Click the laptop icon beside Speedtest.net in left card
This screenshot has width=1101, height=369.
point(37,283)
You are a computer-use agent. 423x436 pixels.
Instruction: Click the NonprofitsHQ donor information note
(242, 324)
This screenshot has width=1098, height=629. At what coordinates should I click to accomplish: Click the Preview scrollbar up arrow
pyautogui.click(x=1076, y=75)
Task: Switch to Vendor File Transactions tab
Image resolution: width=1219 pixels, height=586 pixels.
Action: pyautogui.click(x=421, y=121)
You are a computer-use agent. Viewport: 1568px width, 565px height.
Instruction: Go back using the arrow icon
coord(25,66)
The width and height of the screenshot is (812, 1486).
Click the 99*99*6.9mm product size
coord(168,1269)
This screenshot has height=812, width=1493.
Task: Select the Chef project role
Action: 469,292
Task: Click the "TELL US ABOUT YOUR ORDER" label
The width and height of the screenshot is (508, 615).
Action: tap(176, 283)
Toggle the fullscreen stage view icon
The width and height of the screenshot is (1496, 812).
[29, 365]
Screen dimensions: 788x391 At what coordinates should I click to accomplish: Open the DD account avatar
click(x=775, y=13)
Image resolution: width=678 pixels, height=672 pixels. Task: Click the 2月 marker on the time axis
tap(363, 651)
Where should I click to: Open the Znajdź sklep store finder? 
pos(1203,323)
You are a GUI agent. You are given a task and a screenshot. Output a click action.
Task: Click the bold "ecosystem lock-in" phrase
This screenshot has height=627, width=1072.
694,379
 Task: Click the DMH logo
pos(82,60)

----

▶ **What is needed**
Your answer should be each line from the preceding material in which the word "agent" occurs.

▶ **Exercise output**
You are a computer-use agent. 423x436 pixels.
You are a computer-use agent. Viewport: 1568px width, 565px height.
You are a GUI agent. You are given a task and a screenshot. Output a click action.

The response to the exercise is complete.